_Records shown_
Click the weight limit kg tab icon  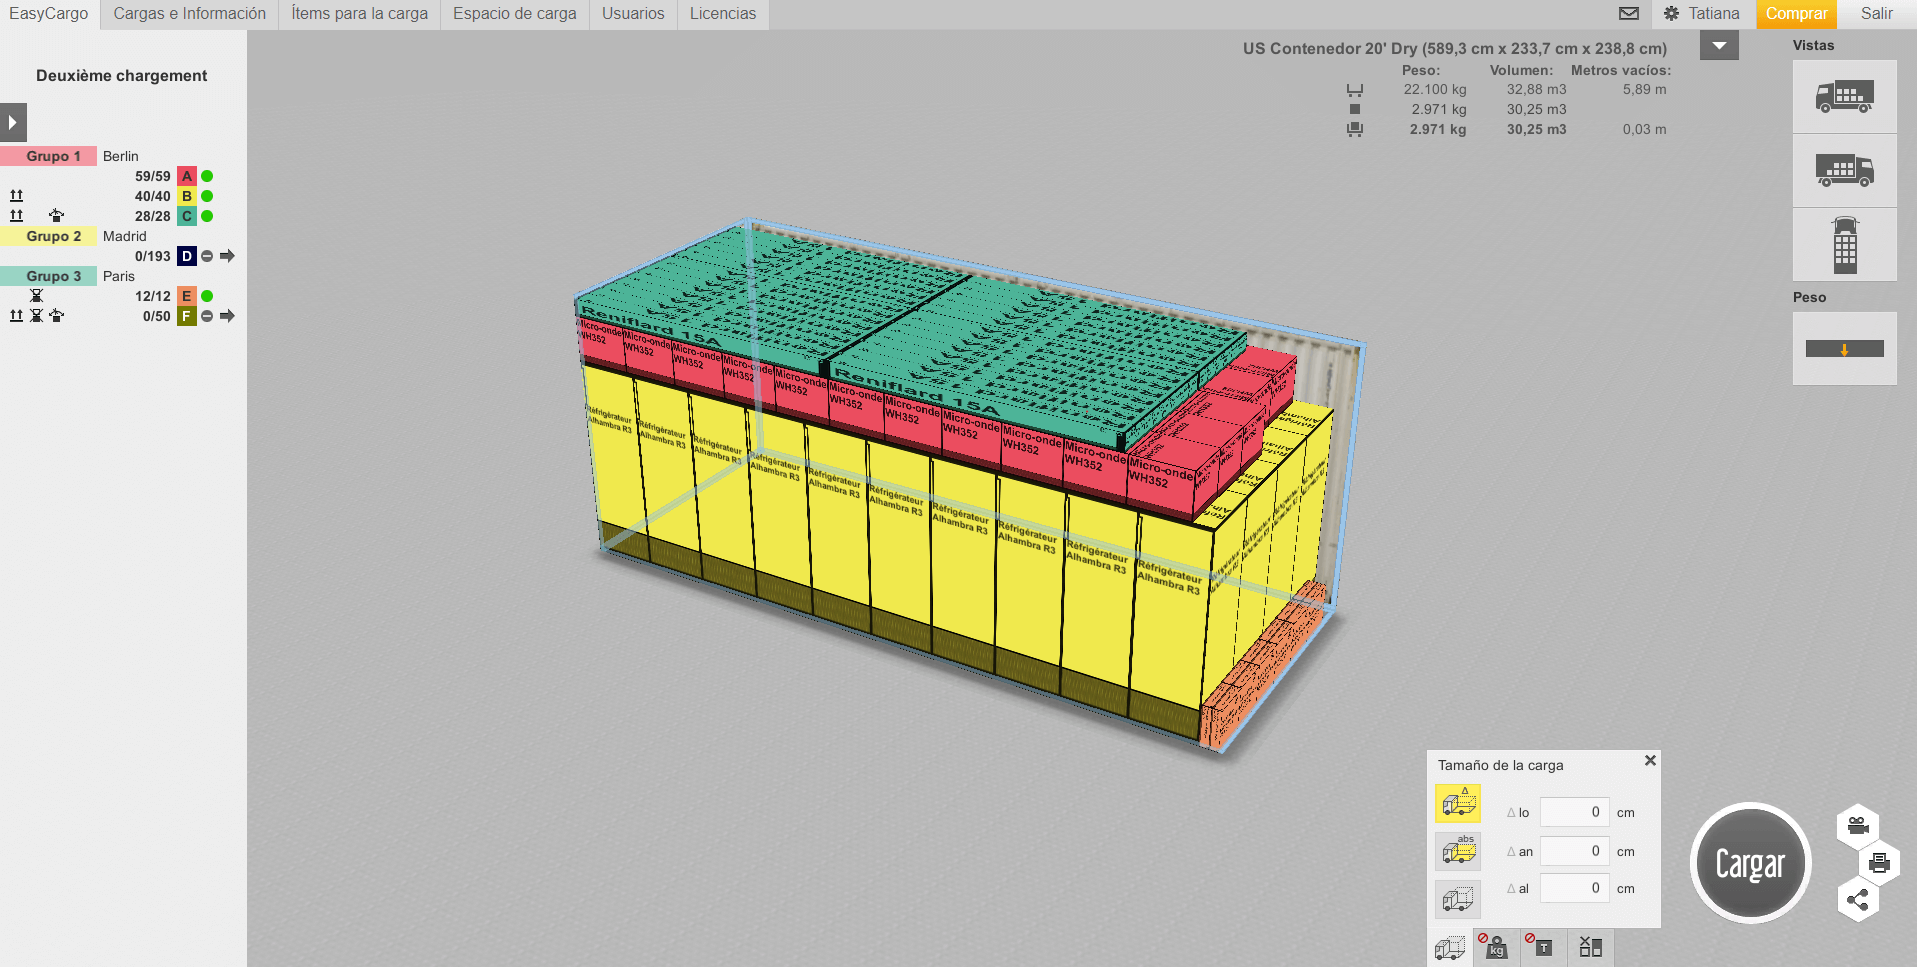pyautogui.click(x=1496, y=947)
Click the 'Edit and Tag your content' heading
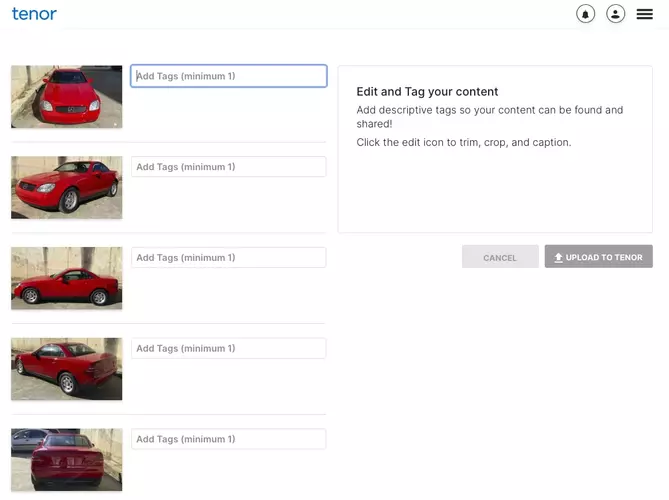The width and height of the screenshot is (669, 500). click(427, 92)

...

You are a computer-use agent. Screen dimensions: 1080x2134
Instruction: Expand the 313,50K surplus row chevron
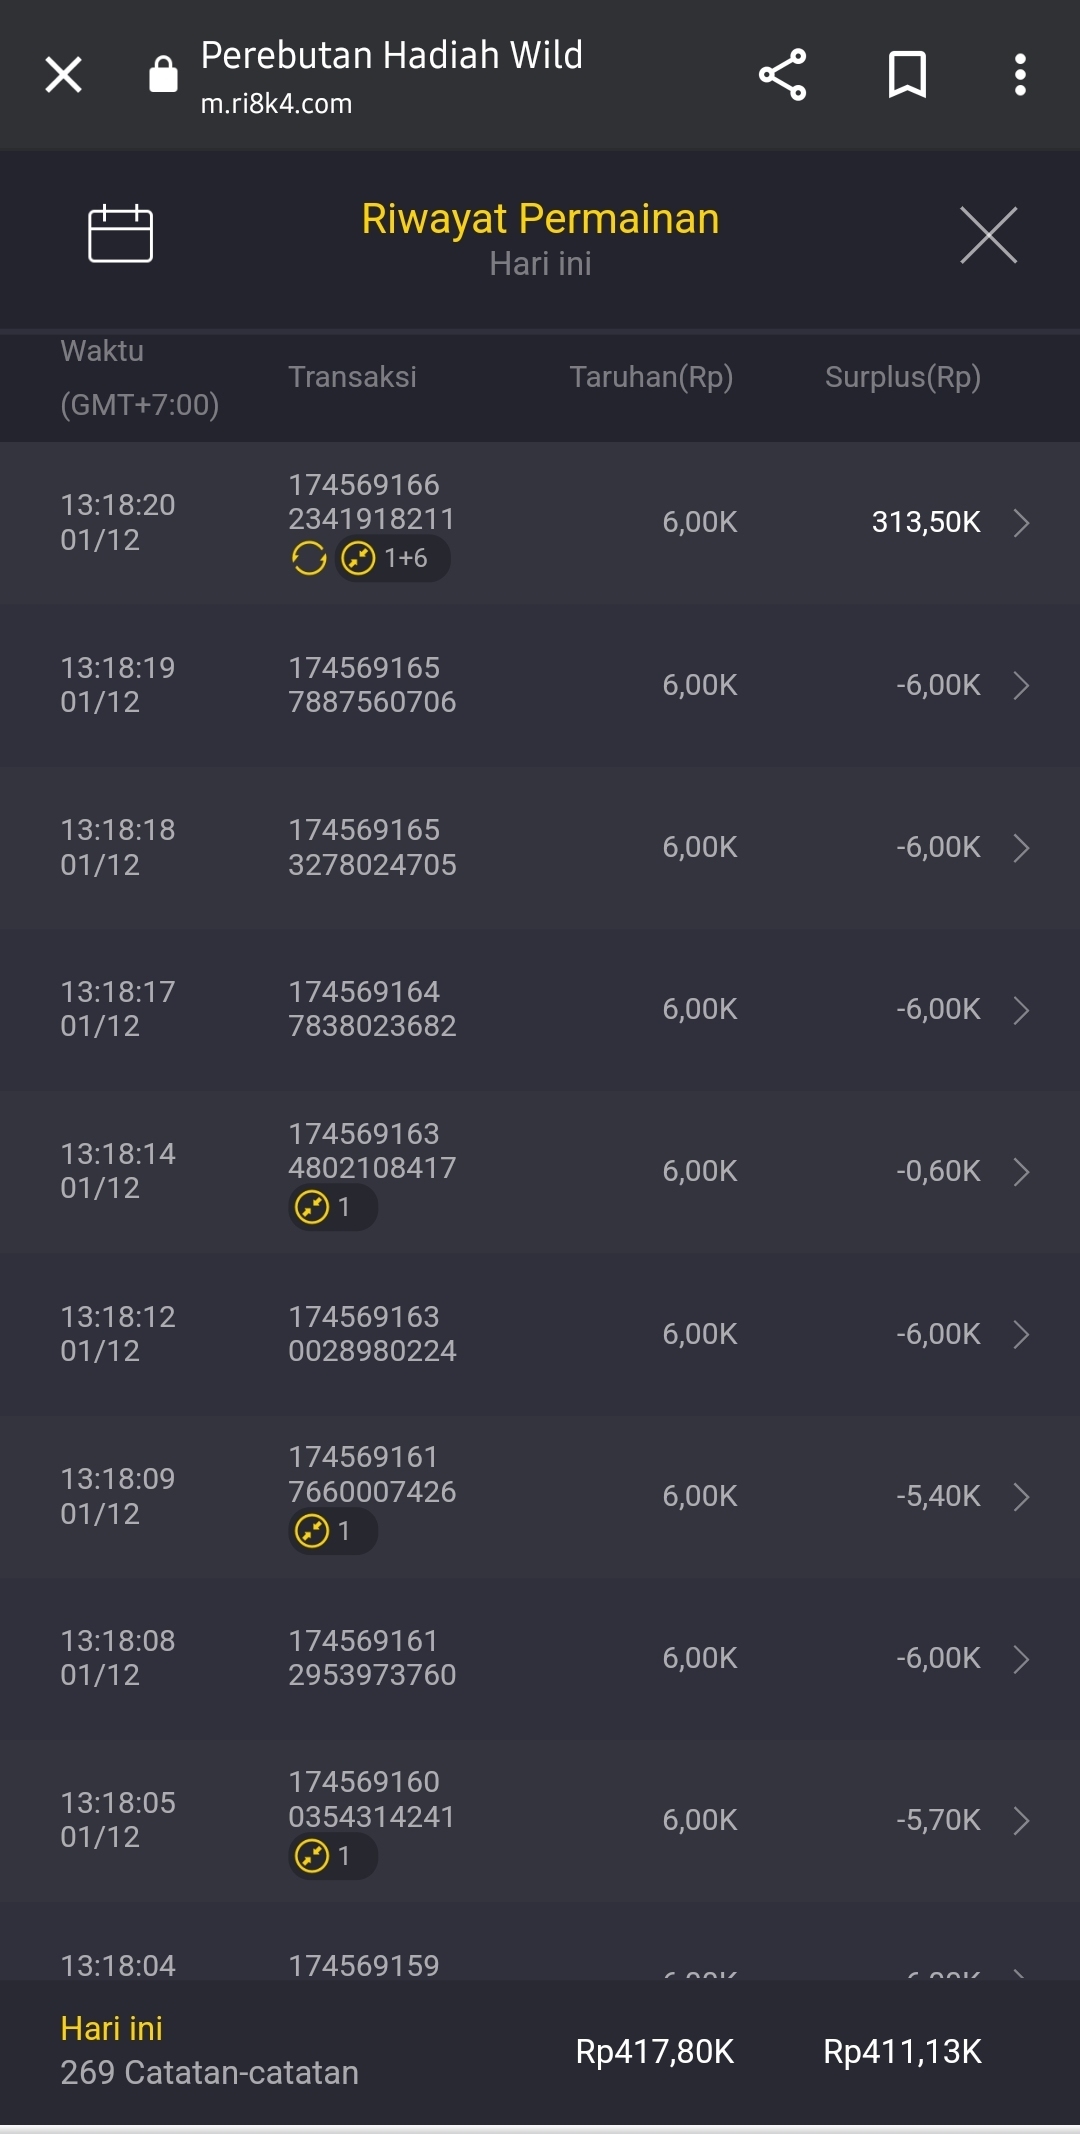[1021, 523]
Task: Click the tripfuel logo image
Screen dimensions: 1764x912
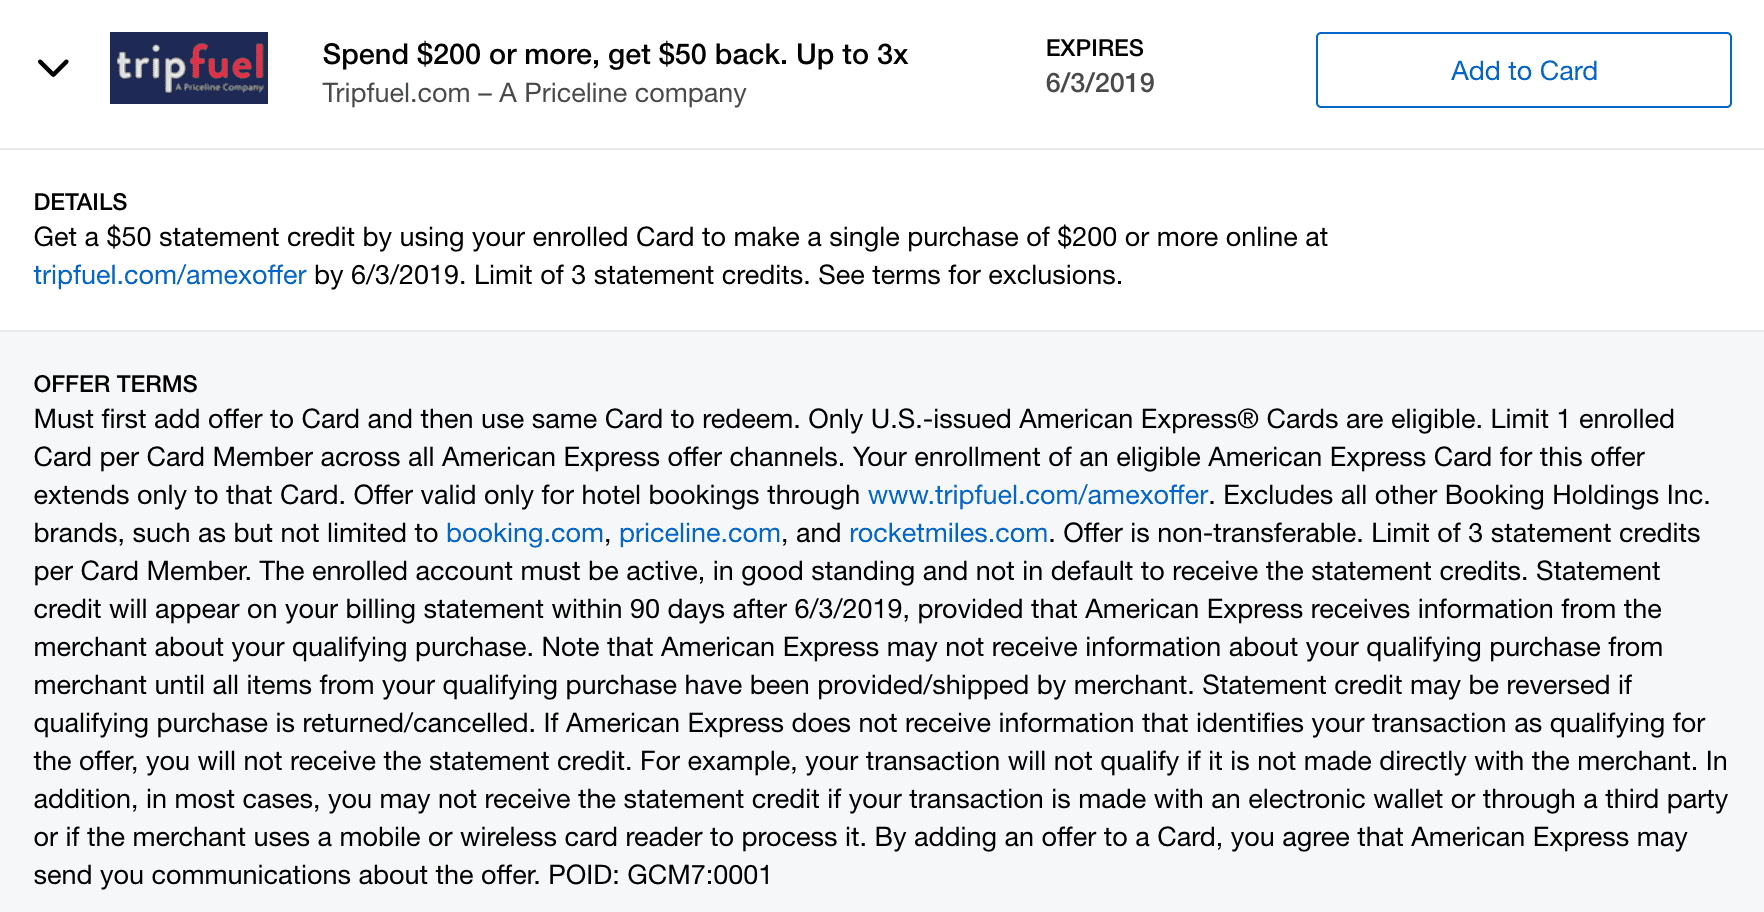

_Task to carry out_
For each line above that includes the word "dimensions", make a copy of that line.

_Response to the task_
You are a computer-use agent. Screen dimensions: 1080x2134
Screen dimensions: 1764x912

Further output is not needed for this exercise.